Джерри Дюпри заставил его подождать, и когда Сэм наконец вошел к нему в кабинет, он застал Джерри в возбужденном состоянии.
— Сэр, — начал Сэм, — я приехал сюда не для того, чтобы навлечь на вас какие бы то ни было неприятности. Мое появление никак не связано с вашим прошлым, если не считать того, что вы, возможно, располагаете какими-то сведениями о некоем Дэвиде Стоуне. Меня не интересует, где и когда вы с ним познакомились. Поймите правильно, происходящее ни в коей мере не является допросом и не обладает никаким юридическим статусом. Я лишь прошу вас об одном одолжении.

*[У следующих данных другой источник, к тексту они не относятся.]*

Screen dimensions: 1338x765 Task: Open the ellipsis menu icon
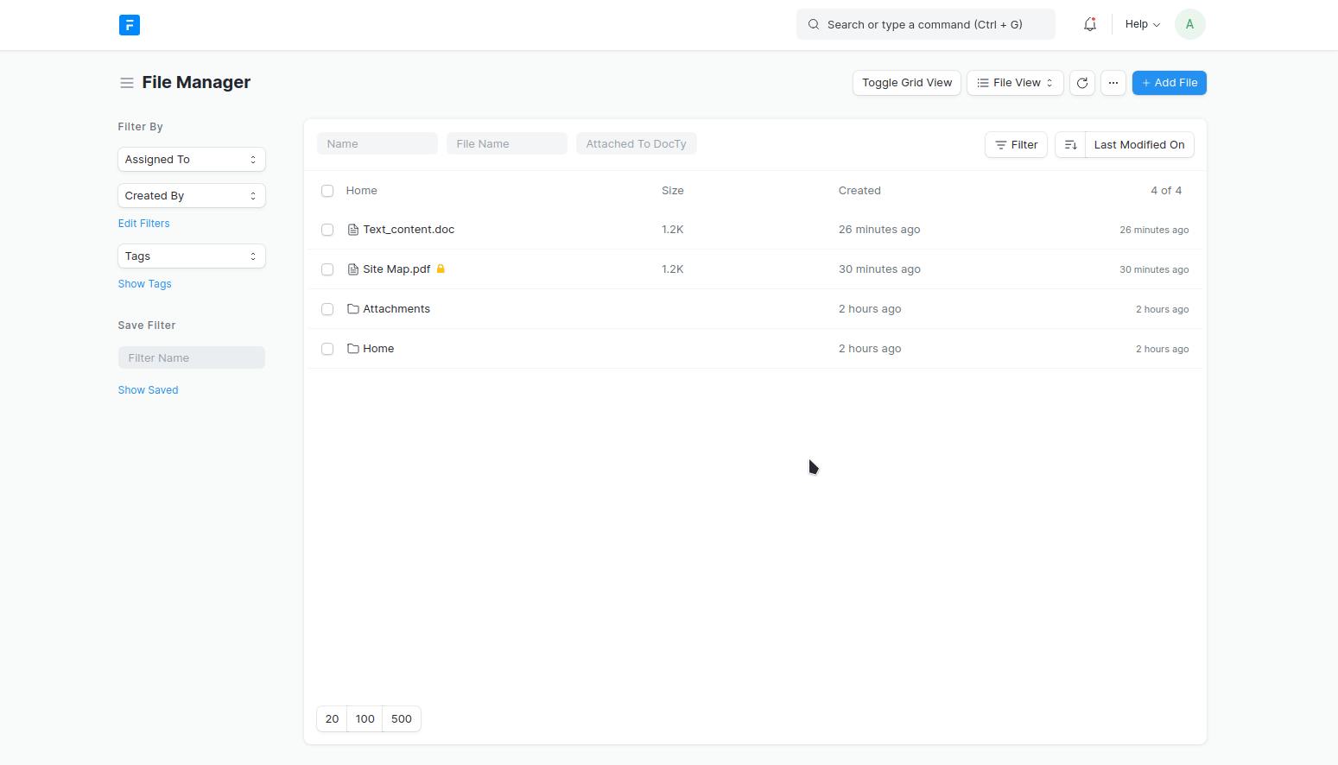coord(1113,82)
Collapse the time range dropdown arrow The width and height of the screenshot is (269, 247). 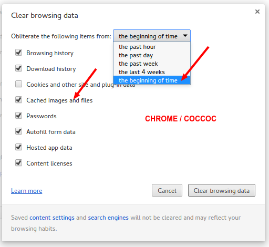click(x=185, y=36)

Дюпри молчал, раздираемый внутренней борьбой. Наконец он сказал:
— Я построил себе здесь новую жизнь. Я сожалею о том, что произошло, об ошибках, которые совершил в прошлой жизни, об отцовском гневе и презрении брата. Но я горжусь тем, чего добился здесь, горжусь детьми, которым я помогаю, и я не собираюсь терять это.
— Я не представляю для вас абсолютно никакой угрозы. Я не буду делать никаких записей. Я готов показать под присягой, что никогда с вами не встречался. Наш разговор никак не связан с какими-либо юридическими действиями, вам не придется давать показания в суде. Окажите любезность, поделитесь своими воспоминаниями, и, обещаю, вы больше никогда меня не увидите.
— Все это было так давно, и я уже многое забыл.
— Однако вы все-таки знали Дэвида Стоуна.
— Он был моим другом. Совсем недолго. Почему — не знаю. Дэвид был честолюбив до безумия и очень трудолюбив. Быть может, он почувствовал во мне то, чем был он сам: сына, согнувшегося под ношей семейных надежд. Меня это сломило; Дэвида же, полагаю, это сделало святым.
— Он был святым?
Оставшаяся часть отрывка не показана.